DOCUMENT EXCERPT —
Violeta Panayotova Gindeva (; June 14, 1946 – April 21, 2019) was a Bulgarian actress.

Life
Gindeva was born in Sliven in 1946. She studied under Prof.  and Prof. Grisha Ostrovski at the Krastyo Sarafov National Academy for Theatre and Film Arts. She graduated in 1968.

In 1971, she was among leading actors who appeared in the controversial TV film Demonat na imperiyata "The Demon of the Empire". The film about national hero Vasil Levski had a daring "Western" style story, which was nearly dropped after protests of how it poked fun at the Turkish army.

Gindeva was sacked by Vasil Stefanov in 1993. She said this was because she objected to the policy of retiring elder actors. It was her view that actors of any age are always required.

DATA ROWS —
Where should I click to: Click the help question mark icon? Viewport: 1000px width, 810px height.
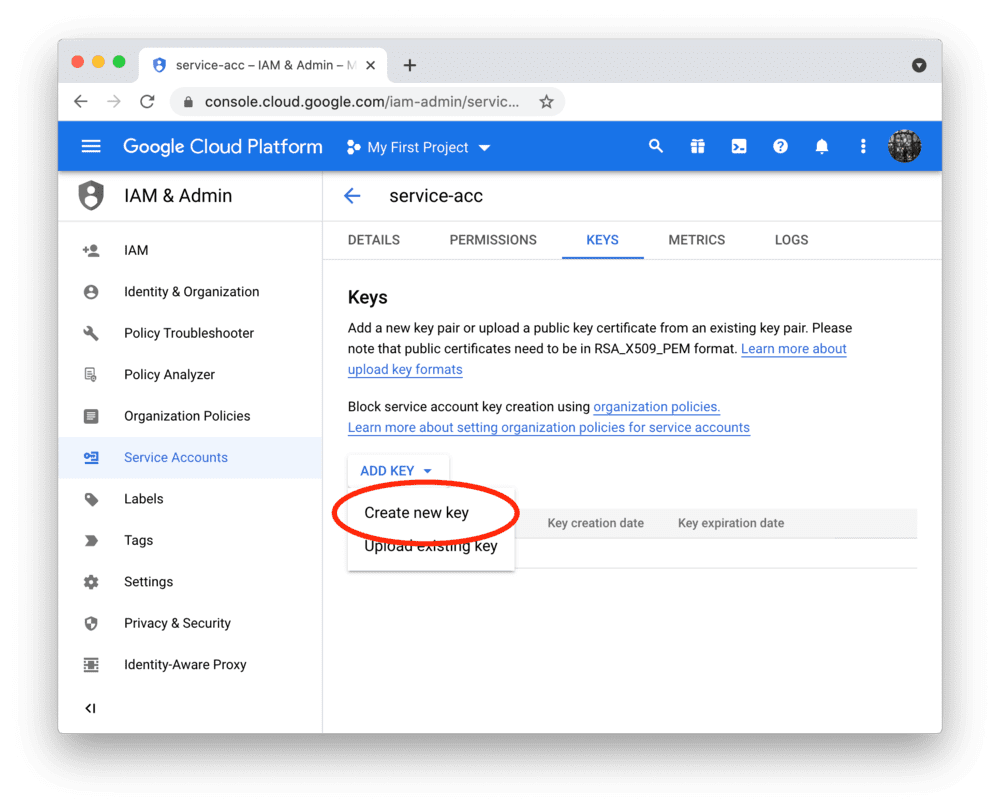point(780,146)
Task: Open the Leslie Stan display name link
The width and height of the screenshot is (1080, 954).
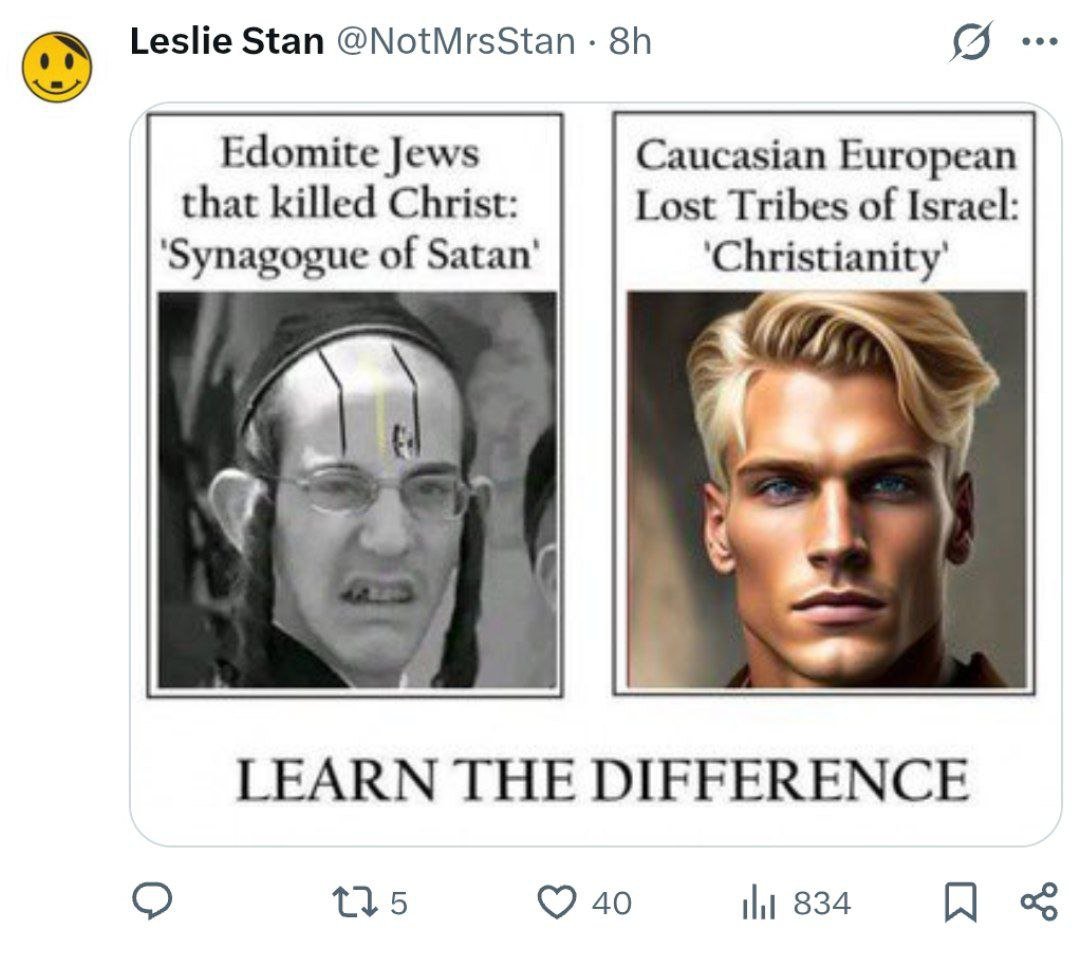Action: 227,41
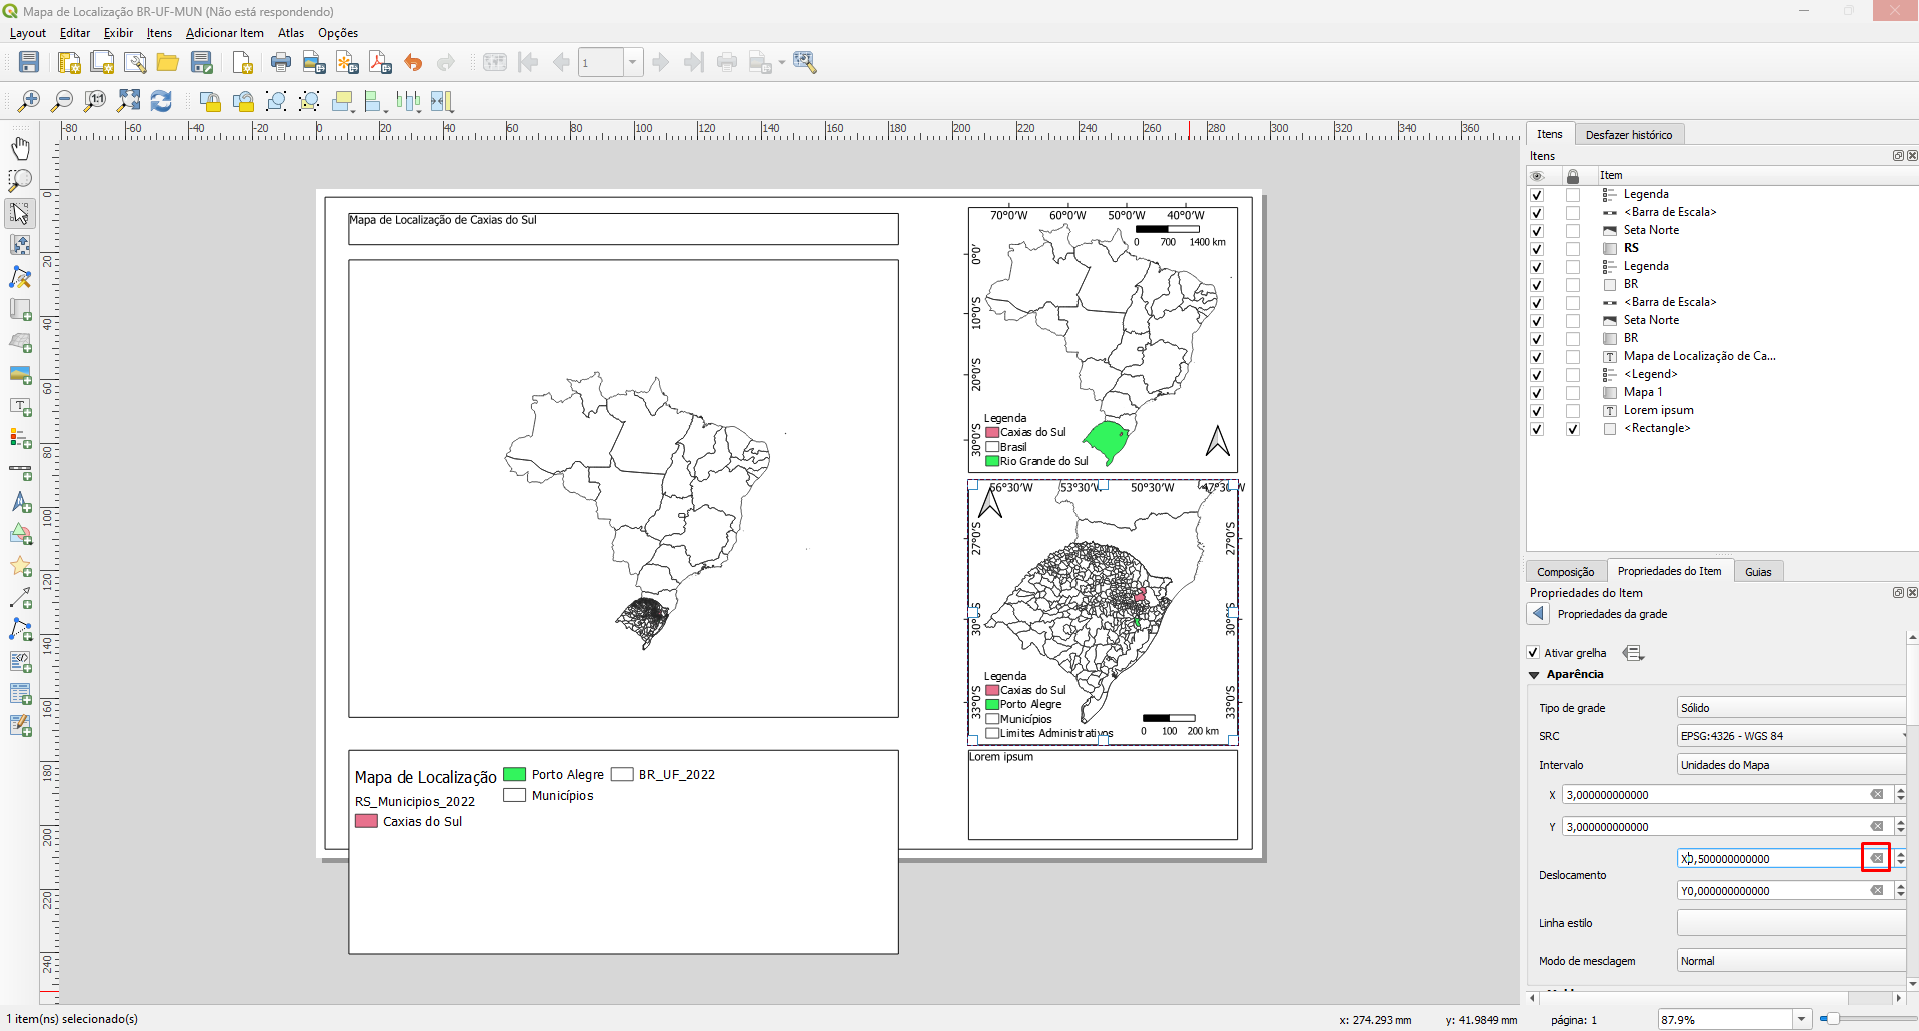
Task: Open the Tipo de grade dropdown
Action: (1790, 707)
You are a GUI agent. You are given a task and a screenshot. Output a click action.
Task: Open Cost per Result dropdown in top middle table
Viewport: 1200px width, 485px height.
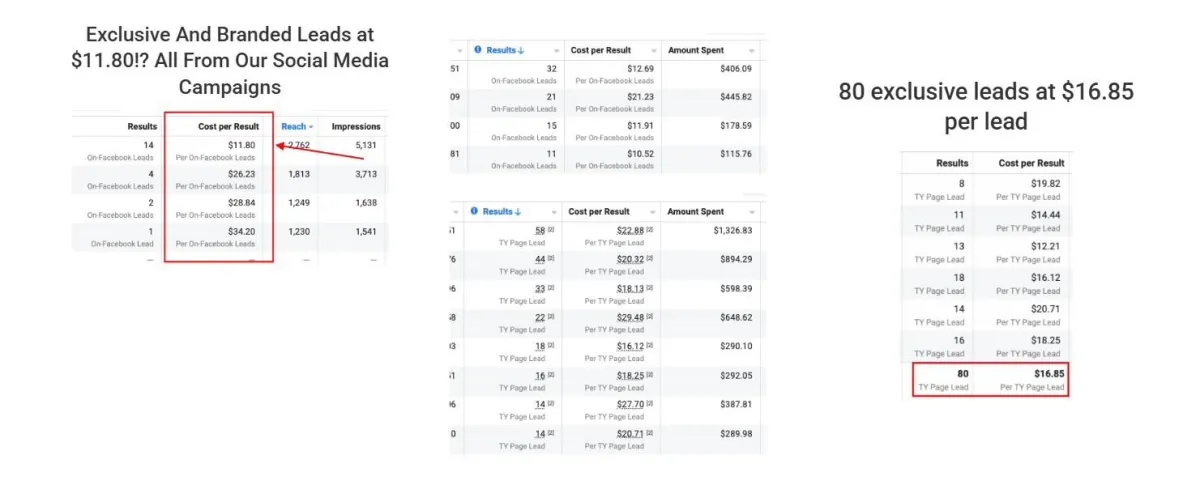coord(654,49)
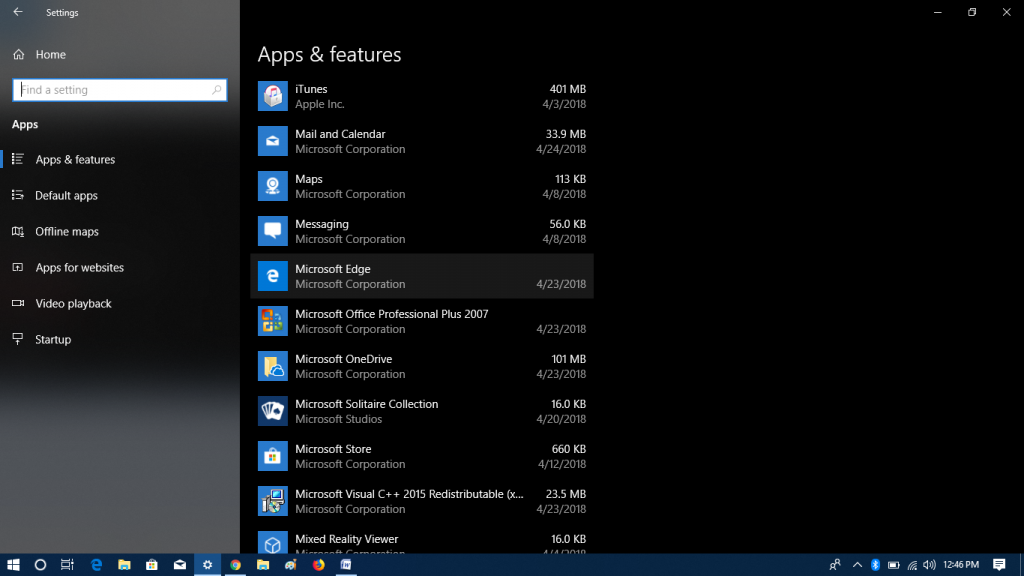1024x576 pixels.
Task: Click the Microsoft Store bag icon in the list
Action: point(272,456)
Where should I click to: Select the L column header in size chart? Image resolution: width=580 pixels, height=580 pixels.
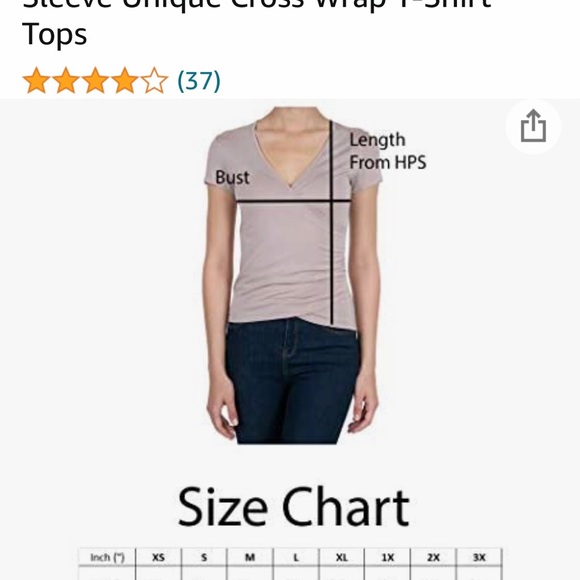coord(296,557)
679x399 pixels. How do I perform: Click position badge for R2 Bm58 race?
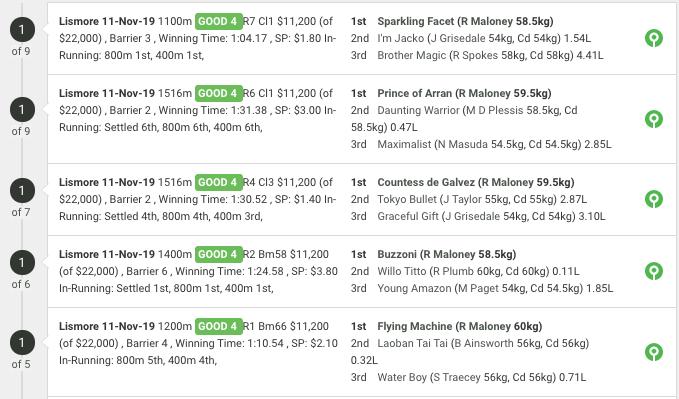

WHAT NEEDS TO BE DONE — Extend the Violeta Gindeva biography past its final sentence. The rows have no connection to the Violeta Gindeva biography.

RESPONSE TO THIS EXERCISE —
After some difficult times as an actor, she turned to politics, and she was elected as the deputy mayor of Pazardzhik from 2003 to 2007. After about 20 years away from acting, she returned to acting at the Bulgarian National Theatre. She was cast in Rositsa Obreshkova's cast of the American comedy  play Lunatics by Ken Ludwig two year before she died in Sofia in 2019. In 2018 she had begun teaching at the University of Plovdiv assisting Michael Botevski.

Films
"Black Angels"
"The Adventures of Avakum Zakhov"
"The Daughter in Law", 1971
"The Demon of the Empire", 1971 (for TV)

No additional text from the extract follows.